Onno era così scocciato da questa situazione che per vendetta si mise a mangiare tutto quello che c’era nel frigorifero. Si mangiò un piatto di maccheroni al ragù del giorno prima, un pezzo di pecorino con la crosta, una fetta di torta alla ricotta che aveva fatto la madre della padroncina, quattro salsicce di quelle piccanti, un barattolo di yogurt dietetico alla fragola, una confezione di wurstel da sei, tre bignè alla crema rimaste dalla domenica che un amico di famiglia aveva portato per cortesia, un etto e mezzo di salame ungherese, un mezzo barattolo abbondante di marmellata di fichi e cotogne e una confezione di gelato al tartufo. Non contento, svuotò anche lo sportello delle meraviglie, dove la padroncina nascondeva la cioccolata bianca ed i baci perugina. Uscendo dalla cucina, con la pancia che gli dondolava a destra e a sinistra, Onno pensò: “Adesso si decideranno finalmente a cambiarmi nome”. Ma i suoi padroni quando tornarono a casa e trovarono il frigorifero vuoto e il povero cane in preda ad un terribile mal di pancia, erano lungi dal capire le ragioni di quella abbuffata. Si preoccuparono per la salute di Onno, che però il giorno dopo stava già molto meglio, e decisero di mettere un bel catenaccio al frigorifero, in modo da evitare altri incidenti.
Allora Onno decise un bel giorno di non mangiare affatto. Se ne rimaneva nella sua cuccia tutto il giorno e usciva solo per fare i suoi bisogni. Per una settimana non toccò cibo, neanche lo spezzatino che gli aveva preparato la padroncina insieme agli immancabili cavoletti di Bruxelles. Lei glielo servì su un piatto speciale e, accarezzandogli teneramente le orecchie pelose, gli disse: “Onno, amore mio, guarda che cosa ti ho preparato…. dai su, mangia…” Ma lui non le dava soddisfazione e, malgrado la pancia brontolasse come fa il cielo prima di una tempesta, Onno rimaneva stoico. “Questa volta capiranno il mio problema e mi cambieranno nome!” Ma niente da fare. La padroncina lo portò dal veterinario che non si capacitava che cosa avesse. Intanto il povero cagnolino diventava sempre più magro e debole.

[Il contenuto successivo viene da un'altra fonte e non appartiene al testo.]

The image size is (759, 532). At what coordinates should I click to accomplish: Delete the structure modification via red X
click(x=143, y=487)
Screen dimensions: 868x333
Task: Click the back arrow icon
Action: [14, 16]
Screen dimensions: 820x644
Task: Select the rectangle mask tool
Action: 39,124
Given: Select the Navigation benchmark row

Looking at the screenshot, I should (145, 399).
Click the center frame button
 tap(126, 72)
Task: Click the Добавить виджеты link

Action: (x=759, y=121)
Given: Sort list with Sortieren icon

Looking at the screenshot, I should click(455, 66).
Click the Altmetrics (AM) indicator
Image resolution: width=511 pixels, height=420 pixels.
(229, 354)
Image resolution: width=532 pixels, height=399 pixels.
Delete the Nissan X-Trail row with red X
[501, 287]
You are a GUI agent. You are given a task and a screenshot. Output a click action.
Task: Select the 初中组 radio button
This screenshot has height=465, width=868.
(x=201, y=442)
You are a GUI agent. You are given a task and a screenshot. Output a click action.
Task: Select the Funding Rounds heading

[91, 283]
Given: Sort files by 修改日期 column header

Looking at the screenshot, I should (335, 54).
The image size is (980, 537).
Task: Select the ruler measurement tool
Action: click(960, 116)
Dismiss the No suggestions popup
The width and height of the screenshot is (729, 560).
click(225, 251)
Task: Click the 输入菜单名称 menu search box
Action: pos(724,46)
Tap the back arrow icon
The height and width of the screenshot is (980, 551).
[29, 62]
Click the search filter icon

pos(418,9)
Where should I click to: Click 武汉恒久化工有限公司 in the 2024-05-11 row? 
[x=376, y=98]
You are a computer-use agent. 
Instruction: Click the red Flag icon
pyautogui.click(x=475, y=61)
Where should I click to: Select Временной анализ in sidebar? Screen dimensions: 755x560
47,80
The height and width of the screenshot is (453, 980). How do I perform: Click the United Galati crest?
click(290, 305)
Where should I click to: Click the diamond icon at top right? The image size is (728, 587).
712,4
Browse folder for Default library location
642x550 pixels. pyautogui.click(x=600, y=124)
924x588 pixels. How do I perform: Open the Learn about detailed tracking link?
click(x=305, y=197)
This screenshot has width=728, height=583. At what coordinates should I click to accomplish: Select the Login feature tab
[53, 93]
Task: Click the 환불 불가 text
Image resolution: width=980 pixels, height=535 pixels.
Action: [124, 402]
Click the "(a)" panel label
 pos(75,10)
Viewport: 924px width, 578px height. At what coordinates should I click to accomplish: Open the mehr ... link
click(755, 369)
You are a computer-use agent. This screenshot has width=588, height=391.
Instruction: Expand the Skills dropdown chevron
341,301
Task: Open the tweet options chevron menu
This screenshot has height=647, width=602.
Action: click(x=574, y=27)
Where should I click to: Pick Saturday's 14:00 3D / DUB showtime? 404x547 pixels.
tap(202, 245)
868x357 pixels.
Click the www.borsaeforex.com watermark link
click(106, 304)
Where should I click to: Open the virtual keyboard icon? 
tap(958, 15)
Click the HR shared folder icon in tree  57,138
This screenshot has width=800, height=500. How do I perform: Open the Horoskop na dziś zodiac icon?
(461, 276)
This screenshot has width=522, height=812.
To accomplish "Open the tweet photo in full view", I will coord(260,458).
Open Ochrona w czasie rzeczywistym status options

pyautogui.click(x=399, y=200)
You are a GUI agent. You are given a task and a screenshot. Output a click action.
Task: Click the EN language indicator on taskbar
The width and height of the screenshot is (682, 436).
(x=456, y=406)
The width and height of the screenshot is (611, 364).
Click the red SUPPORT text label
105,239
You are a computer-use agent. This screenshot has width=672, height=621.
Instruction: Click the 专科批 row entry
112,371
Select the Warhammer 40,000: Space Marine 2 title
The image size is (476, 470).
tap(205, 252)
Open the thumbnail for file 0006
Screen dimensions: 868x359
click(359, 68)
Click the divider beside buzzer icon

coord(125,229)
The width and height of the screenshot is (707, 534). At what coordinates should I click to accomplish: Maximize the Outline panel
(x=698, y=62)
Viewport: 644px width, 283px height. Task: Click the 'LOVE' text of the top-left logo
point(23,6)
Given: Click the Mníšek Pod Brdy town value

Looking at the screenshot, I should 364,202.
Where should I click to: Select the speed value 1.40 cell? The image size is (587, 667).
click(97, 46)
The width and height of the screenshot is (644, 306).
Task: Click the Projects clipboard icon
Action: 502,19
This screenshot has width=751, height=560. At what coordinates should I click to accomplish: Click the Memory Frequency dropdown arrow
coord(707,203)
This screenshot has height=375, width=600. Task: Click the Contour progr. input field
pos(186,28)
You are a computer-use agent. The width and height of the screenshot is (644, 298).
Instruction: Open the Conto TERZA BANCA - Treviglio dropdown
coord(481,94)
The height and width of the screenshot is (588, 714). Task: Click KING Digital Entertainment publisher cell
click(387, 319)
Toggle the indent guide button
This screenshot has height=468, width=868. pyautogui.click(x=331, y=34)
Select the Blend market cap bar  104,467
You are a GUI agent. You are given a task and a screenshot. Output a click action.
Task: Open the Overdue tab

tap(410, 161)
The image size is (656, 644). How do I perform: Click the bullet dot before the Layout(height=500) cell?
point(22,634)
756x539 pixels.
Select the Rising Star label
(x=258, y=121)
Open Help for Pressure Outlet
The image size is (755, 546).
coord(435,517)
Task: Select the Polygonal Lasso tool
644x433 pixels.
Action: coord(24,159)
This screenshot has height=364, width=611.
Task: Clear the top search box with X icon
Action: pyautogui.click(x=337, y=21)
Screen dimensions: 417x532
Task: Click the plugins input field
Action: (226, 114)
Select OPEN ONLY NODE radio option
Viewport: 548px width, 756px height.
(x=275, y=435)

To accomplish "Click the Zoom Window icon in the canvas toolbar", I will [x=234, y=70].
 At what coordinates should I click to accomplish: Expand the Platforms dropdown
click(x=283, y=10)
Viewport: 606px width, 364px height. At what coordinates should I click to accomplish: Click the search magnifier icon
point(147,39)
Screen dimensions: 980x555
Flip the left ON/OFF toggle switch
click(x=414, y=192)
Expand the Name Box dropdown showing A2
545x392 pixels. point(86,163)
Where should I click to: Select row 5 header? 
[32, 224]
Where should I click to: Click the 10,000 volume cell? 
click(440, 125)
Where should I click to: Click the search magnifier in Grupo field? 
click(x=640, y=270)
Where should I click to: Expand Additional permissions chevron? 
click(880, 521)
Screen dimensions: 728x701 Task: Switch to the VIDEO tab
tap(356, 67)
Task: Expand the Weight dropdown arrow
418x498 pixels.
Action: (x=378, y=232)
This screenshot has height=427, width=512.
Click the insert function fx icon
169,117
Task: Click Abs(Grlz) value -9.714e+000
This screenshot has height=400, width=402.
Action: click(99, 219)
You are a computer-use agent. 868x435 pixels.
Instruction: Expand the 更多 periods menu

Ma un giorno la bambina della porta accanto, che sia chiamava Cecilia, scavalcò il recinto del giardino per riprendere la palla che le era caduta dall’altra parte, e vedendo il povero Onno arrancare verso la porta della cucina, si fermò e lo chiamò: “Ehi Bello, vieni qui…” Onno si fermò e guardò in direzione di quella vocina inaspettata. Pensò “Mi ha chiamato Bello… che nome stupendo!” e si mise a scodinzolare con la poca energia rimastagli, poi raggiunse la bambina per farsi accarezzare.
Da quel giorno i due divennero amici e Cecilia ogni tanto entrava di nascosto nel giardino di Onno per giocarci insieme. Lui rincominciò a mangiare e la vita riprese come al solito, fino al giorno in cui la padroncina tornò a casa prima del previsto e trovò la bambina nel suo giardino. Ovviamente non si arrabbiò, perché le faceva piacere che qualcuno giocasse insieme al suo cane, ma Cecilia colse subito l’occasione per togliersi una curiosità, e disse alla donna: “È proprio un bel cane il suo. Come si chiama?”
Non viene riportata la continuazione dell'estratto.